Over aerial views of coastal Ireland a narrator (Christopher Walken) introduces himself as one Tony Reilly, adding “I’m dead.”

Well, death has never stopped an Irishman from talking. From the hereafter the late Tony relates the tale of his son, Anthony (Jamie Dornan), and the girl on the next farm over, Rosemary (Emily Blunt).

Flash back a year. Tony (still alive at this point) is more or less retired.
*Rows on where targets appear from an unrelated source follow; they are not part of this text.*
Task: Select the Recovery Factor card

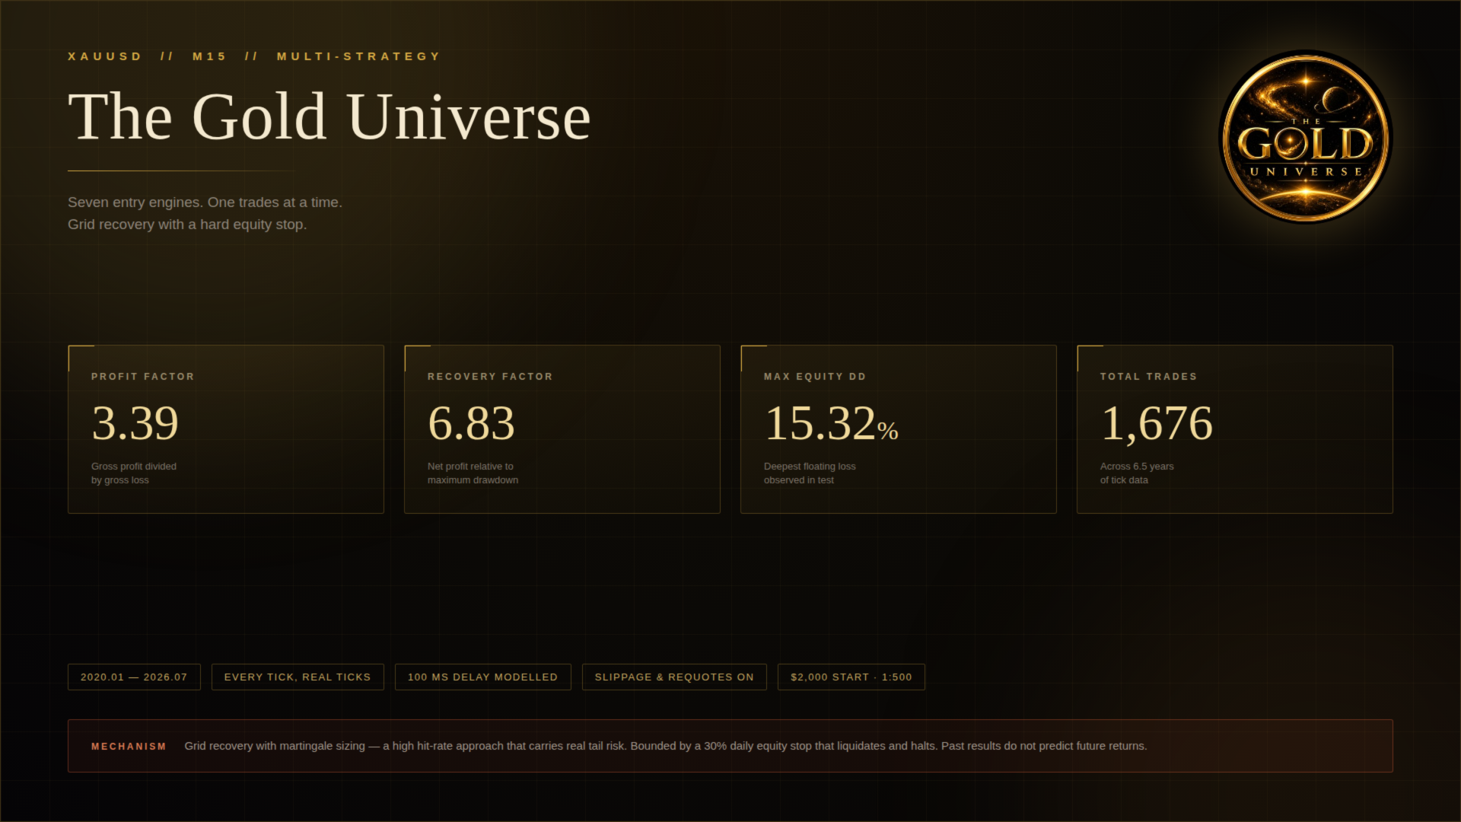Action: coord(562,429)

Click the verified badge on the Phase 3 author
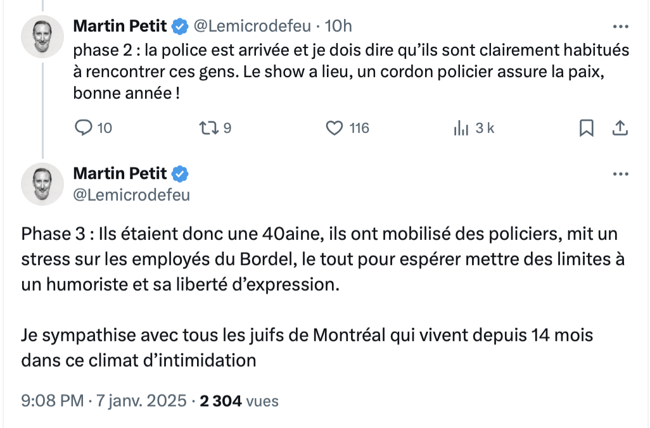pyautogui.click(x=180, y=174)
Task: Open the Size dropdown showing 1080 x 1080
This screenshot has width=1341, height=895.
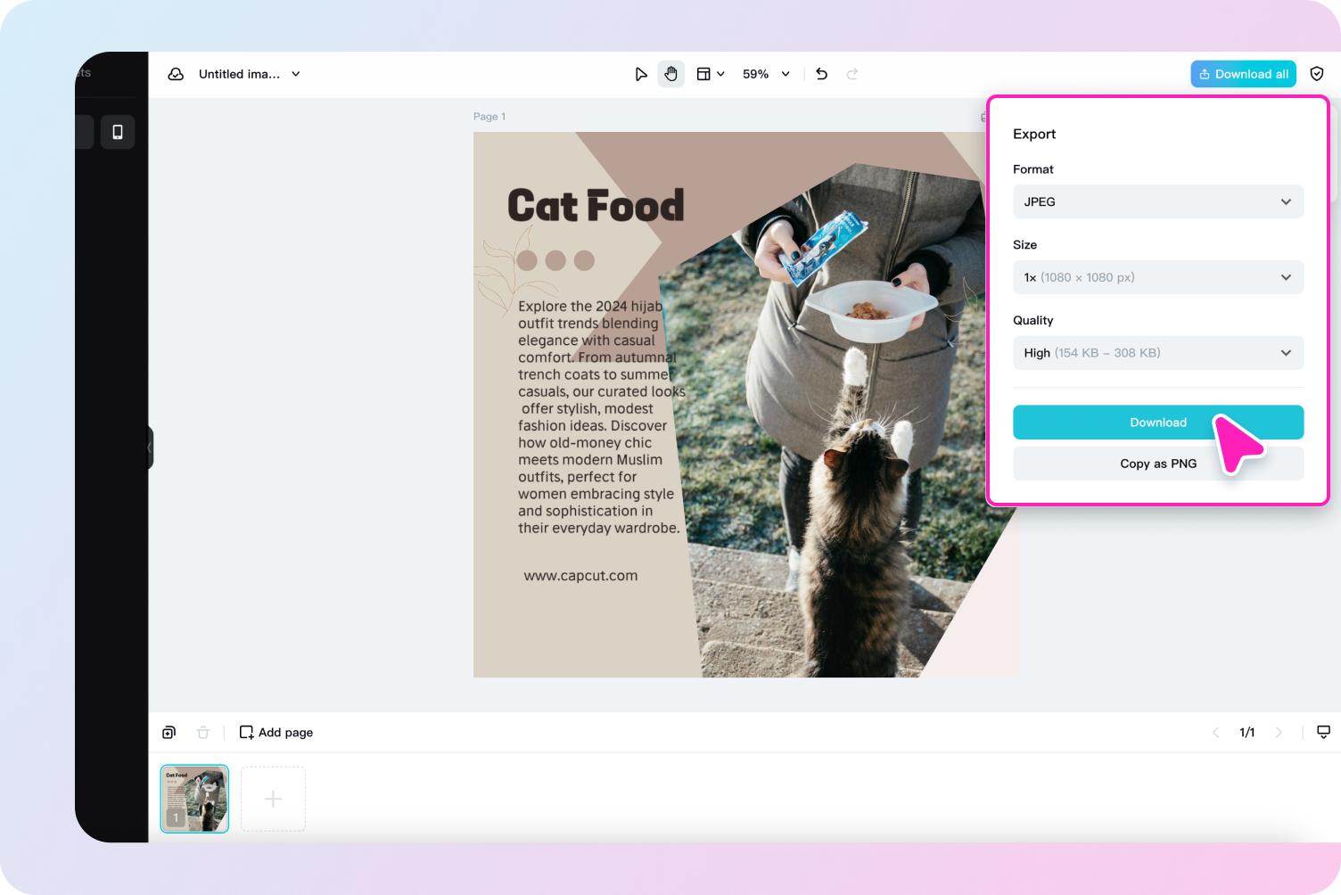Action: click(x=1157, y=277)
Anthony has been running their farm…badly. He’s a sweet guy but painfully shy and majorly unfocused. How else can you explain living in close proximity to the astounding Rosemary without once picking up a sexual vibe?

As it turns out, Anthony and Rosemary have spent their entire lives in denial that they love one another.  Or they know they yearn for each other but won’t admit it.